EXERCISE INPUT Block Start
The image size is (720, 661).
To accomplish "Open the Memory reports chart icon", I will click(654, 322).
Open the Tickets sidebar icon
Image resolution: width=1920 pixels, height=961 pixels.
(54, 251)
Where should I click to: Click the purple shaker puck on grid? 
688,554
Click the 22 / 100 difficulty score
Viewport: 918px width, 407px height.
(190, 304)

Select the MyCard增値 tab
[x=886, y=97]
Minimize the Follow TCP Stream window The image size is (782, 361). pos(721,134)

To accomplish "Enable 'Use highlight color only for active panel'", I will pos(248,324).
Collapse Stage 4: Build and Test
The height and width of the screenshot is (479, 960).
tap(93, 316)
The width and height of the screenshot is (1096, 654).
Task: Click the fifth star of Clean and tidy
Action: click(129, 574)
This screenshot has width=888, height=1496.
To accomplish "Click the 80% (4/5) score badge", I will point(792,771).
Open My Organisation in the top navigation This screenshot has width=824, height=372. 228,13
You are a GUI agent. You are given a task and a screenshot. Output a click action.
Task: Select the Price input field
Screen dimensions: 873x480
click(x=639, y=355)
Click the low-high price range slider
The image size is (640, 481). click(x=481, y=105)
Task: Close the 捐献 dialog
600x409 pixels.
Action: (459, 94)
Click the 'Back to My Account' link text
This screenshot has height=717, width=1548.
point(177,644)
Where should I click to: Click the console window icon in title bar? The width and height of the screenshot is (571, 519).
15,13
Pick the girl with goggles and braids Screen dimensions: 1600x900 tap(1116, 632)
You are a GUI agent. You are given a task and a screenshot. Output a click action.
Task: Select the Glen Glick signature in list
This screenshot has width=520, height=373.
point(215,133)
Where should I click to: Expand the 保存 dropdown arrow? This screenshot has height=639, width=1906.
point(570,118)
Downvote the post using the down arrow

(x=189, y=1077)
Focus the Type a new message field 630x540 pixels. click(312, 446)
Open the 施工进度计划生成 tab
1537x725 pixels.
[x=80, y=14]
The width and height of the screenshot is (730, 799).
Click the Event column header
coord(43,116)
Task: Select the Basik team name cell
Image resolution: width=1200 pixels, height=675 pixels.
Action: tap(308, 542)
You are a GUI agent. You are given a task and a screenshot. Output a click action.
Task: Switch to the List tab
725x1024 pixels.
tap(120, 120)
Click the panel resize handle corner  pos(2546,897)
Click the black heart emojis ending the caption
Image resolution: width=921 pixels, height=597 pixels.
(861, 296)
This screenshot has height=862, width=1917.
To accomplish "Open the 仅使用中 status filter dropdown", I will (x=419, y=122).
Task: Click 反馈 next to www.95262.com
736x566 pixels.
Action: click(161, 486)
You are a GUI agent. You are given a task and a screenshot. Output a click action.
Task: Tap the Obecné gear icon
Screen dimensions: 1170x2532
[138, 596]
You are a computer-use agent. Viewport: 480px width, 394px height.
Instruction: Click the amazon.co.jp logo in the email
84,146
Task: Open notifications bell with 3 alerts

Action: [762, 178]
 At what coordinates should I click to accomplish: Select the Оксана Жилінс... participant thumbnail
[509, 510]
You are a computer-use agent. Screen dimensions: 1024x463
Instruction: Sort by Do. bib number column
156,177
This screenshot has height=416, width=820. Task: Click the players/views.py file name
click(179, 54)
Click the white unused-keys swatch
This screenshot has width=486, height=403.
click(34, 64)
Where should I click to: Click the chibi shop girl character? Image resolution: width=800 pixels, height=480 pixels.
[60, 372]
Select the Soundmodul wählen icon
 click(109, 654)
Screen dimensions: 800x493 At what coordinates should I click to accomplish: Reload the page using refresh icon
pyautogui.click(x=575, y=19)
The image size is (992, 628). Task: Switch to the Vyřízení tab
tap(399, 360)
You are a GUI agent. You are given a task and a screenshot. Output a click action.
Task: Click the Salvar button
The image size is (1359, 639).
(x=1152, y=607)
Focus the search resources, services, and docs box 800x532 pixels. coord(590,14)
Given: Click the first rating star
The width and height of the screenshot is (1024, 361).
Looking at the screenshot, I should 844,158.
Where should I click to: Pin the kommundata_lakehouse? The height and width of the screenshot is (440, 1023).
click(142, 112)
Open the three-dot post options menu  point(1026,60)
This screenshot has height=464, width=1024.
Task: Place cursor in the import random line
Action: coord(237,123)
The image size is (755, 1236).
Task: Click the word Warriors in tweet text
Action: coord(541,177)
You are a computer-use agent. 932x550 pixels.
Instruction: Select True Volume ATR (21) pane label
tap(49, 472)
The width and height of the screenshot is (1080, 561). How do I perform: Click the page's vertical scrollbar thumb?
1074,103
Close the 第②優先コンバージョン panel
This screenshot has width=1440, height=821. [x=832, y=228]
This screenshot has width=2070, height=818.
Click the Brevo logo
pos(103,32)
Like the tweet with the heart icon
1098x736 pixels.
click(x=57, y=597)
EXERCISE INPUT Block End
_WHAT IS BEING ASKED_
Repeat the whole listing above, word for word.

_ANSWER SECTION_
The image size is (720, 661).
To accomplish "Open the Memory reports chart icon", I will click(654, 322).
Open the Tickets sidebar icon
Image resolution: width=1920 pixels, height=961 pixels.
(54, 251)
Where should I click to: Click the purple shaker puck on grid? 
688,554
Click the 22 / 100 difficulty score
Viewport: 918px width, 407px height.
(190, 304)

Select the MyCard增値 tab
[x=886, y=97]
Minimize the Follow TCP Stream window The image size is (782, 361). pos(721,134)

To accomplish "Enable 'Use highlight color only for active panel'", I will pos(248,324).
Collapse Stage 4: Build and Test
The height and width of the screenshot is (479, 960).
tap(93, 316)
The width and height of the screenshot is (1096, 654).
Task: Click the fifth star of Clean and tidy
Action: click(129, 574)
This screenshot has width=888, height=1496.
To accomplish "Click the 80% (4/5) score badge", I will point(792,771).
Open My Organisation in the top navigation This screenshot has width=824, height=372. 228,13
You are a GUI agent. You are given a task and a screenshot. Output a click action.
Task: Select the Price input field
Screen dimensions: 873x480
click(x=639, y=355)
Click the low-high price range slider
The image size is (640, 481). click(x=481, y=105)
Task: Close the 捐献 dialog
600x409 pixels.
Action: (459, 94)
Click the 'Back to My Account' link text
This screenshot has height=717, width=1548.
point(177,644)
Where should I click to: Click the console window icon in title bar? The width and height of the screenshot is (571, 519).
15,13
Pick the girl with goggles and braids Screen dimensions: 1600x900 tap(1116, 632)
You are a GUI agent. You are given a task and a screenshot. Output a click action.
Task: Select the Glen Glick signature in list
This screenshot has width=520, height=373.
point(215,133)
Where should I click to: Expand the 保存 dropdown arrow? This screenshot has height=639, width=1906.
point(570,118)
Downvote the post using the down arrow

(x=189, y=1077)
Focus the Type a new message field 630x540 pixels. click(312, 446)
Open the 施工进度计划生成 tab
1537x725 pixels.
[x=80, y=14]
The width and height of the screenshot is (730, 799).
Click the Event column header
coord(43,116)
Task: Select the Basik team name cell
Image resolution: width=1200 pixels, height=675 pixels.
Action: tap(308, 542)
You are a GUI agent. You are given a task and a screenshot. Output a click action.
Task: Switch to the List tab
725x1024 pixels.
tap(120, 120)
Click the panel resize handle corner  pos(2546,897)
Click the black heart emojis ending the caption
Image resolution: width=921 pixels, height=597 pixels.
(861, 296)
This screenshot has height=862, width=1917.
To accomplish "Open the 仅使用中 status filter dropdown", I will (x=419, y=122).
Task: Click 反馈 next to www.95262.com
736x566 pixels.
Action: click(161, 486)
You are a GUI agent. You are given a task and a screenshot. Output a click action.
Task: Tap the Obecné gear icon
Screen dimensions: 1170x2532
[138, 596]
You are a computer-use agent. Viewport: 480px width, 394px height.
Instruction: Click the amazon.co.jp logo in the email
84,146
Task: Open notifications bell with 3 alerts

Action: [762, 178]
 At what coordinates should I click to accomplish: Select the Оксана Жилінс... participant thumbnail
[509, 510]
You are a computer-use agent. Screen dimensions: 1024x463
Instruction: Sort by Do. bib number column
156,177
This screenshot has height=416, width=820. Task: Click the players/views.py file name
click(179, 54)
Click the white unused-keys swatch
This screenshot has width=486, height=403.
click(34, 64)
Where should I click to: Click the chibi shop girl character? Image resolution: width=800 pixels, height=480 pixels.
[60, 372]
Select the Soundmodul wählen icon
 click(109, 654)
Screen dimensions: 800x493 At what coordinates should I click to accomplish: Reload the page using refresh icon
pyautogui.click(x=575, y=19)
The image size is (992, 628). Task: Switch to the Vyřízení tab
tap(399, 360)
You are a GUI agent. You are given a task and a screenshot. Output a click action.
Task: Click the Salvar button
The image size is (1359, 639).
(x=1152, y=607)
Focus the search resources, services, and docs box 800x532 pixels. coord(590,14)
Given: Click the first rating star
The width and height of the screenshot is (1024, 361).
Looking at the screenshot, I should 844,158.
Where should I click to: Pin the kommundata_lakehouse? The height and width of the screenshot is (440, 1023).
click(142, 112)
Open the three-dot post options menu  point(1026,60)
This screenshot has height=464, width=1024.
Task: Place cursor in the import random line
Action: coord(237,123)
The image size is (755, 1236).
Task: Click the word Warriors in tweet text
Action: coord(541,177)
You are a computer-use agent. 932x550 pixels.
Instruction: Select True Volume ATR (21) pane label
tap(49, 472)
The width and height of the screenshot is (1080, 561). How do I perform: Click the page's vertical scrollbar thumb?
1074,103
Close the 第②優先コンバージョン panel
This screenshot has width=1440, height=821. [x=832, y=228]
This screenshot has width=2070, height=818.
Click the Brevo logo
pos(103,32)
Like the tweet with the heart icon
1098x736 pixels.
click(x=57, y=597)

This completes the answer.